One of the many things I learned in 2025 is the importance of aligning AI strategy and prioritizing AI implementations early on with the corporate strategic focus and competitive positioning. Simply to allow investments to demonstrate maximum business impact and market performance. Once you hear it, it seems to be a no-brainer.
But – also this year – I read a lot of articles on LinkedIn and elsewhere suggesting that everybody should start using AI to improve (internal) efficiencies first (actually ignoring different strategic focuses). What appears to be a fair approach for businesses that position themselves as ‘cost leaders‘ according to Michael Porter’s generic competitive strategies (like OTC and generics manufacturers in pharma) might not be the ideal strategy for others (like science & innovation-driven enterprises). But following the general flow, I observed many companies factually driving their business through ‘differentiation‘ or ‘focus‘ (and less through ‘cost leadership’), starting their AI journey by investing in internal operational efficiencies, e.g., by initially prioritizing the rollout of AI workplace tools.

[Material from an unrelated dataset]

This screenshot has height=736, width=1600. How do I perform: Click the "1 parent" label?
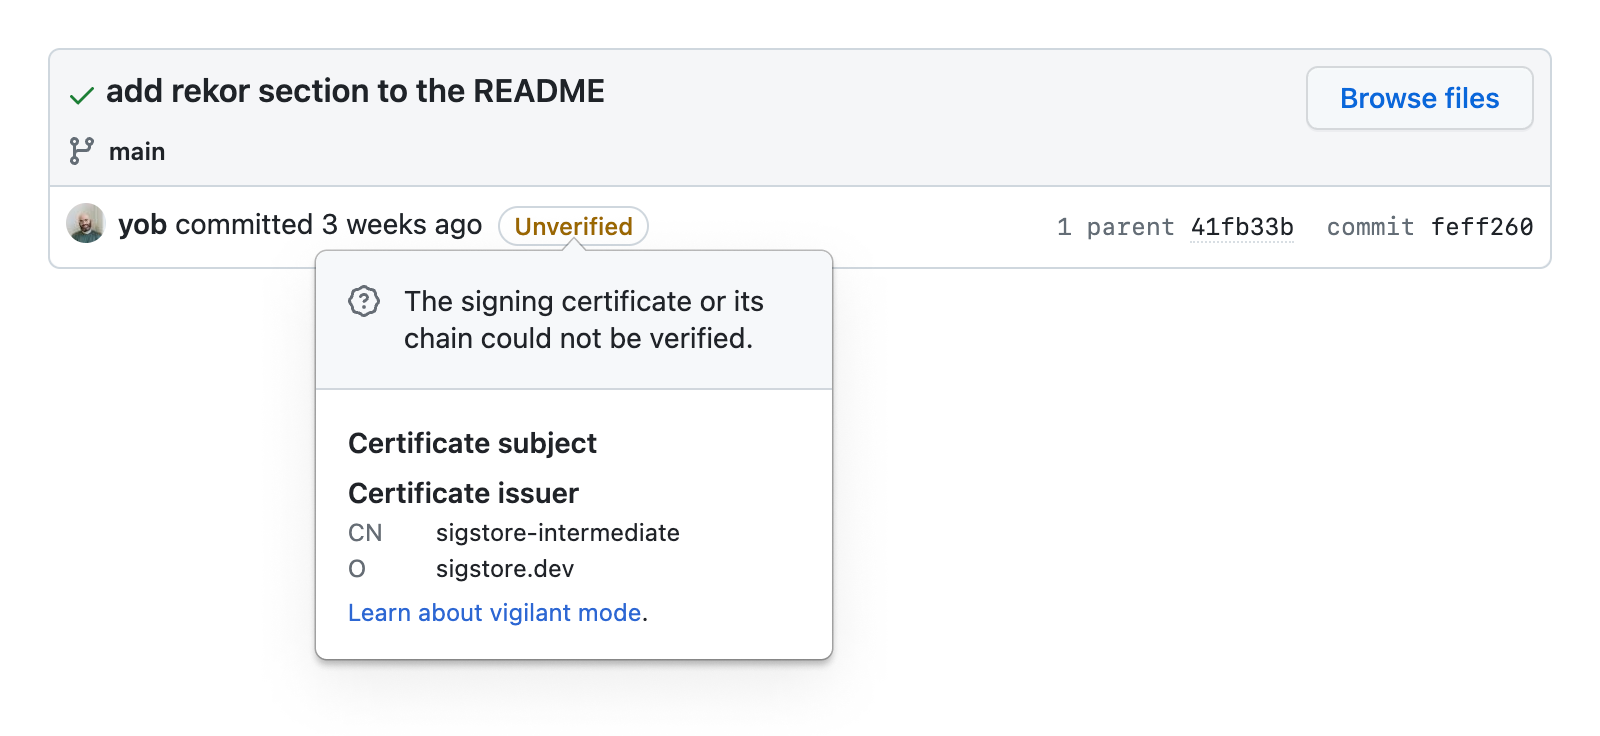click(x=1115, y=227)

So, how to solve the dilemma?
- On one hand, it is certainly easier to start your AI with internal operational efficiencies, which are often the lower-hanging fruit. To tactically invest (to a limited extent) in related AI activities, even if this is not a strategically focused investment. This can be a smart start, paving the way for general acceptance of AI across the organization. It is tangible, lower-risk, ROI is most measurable, and employees can experience AI as a partner, making their daily work better.
- On the other hand, starting with operational efficiencies might simply be a bad excuse for not taking the effort to align AI use with strategic priorities and for following mainly a “we also want to do something with AI” ambition. Ultimately, AI would primarily enhance internal self-administration and bureaucracy rather than driving strategic outcomes for the business in the markets. Siloed tech initiatives rather than business transformation efforts.
Fortunately, I had the opportunity to discuss this challenge with some smart people (special kudos to Brian Charles). And not surprisingly, we ended up with the solution to … do both. Not one vs the other.
The way to resolve the tension for companies driven mainly by ‘differentiation’ or ‘focus’ is to treat efficiency-focused AI projects as a “confidence-building phase” while also launching a parallel track of strategic AI experimentation. So, all other AI use cases selected and prioritized support the company’s competitive positioning, whether it is ‘differentiation’ or ‘focus’. Thereby, achieving maximum mid- to long-term business impact, market performance, and future readiness. The goal is to build momentum and learning capacity while maintaining a focus on long-term value creation. In practice, AI use cases are to be categorized not only by expected ROI but also by their alignment with the strategic focus. That way, even early wins can ladder up to broader, more impactful outcomes.

The real nut to crack with AI is not a lack of ideas/opportunities. It is not technology. It is not data (at least manageable). Hesitant employees might be, but with the right approach, perhaps less than assumed. The real challenge is reaching a mature strategic understanding of AI, enabling smart prioritization aligned with strategic business priorities and outcomes. This is critical to invest resources and budget in impactful initiatives.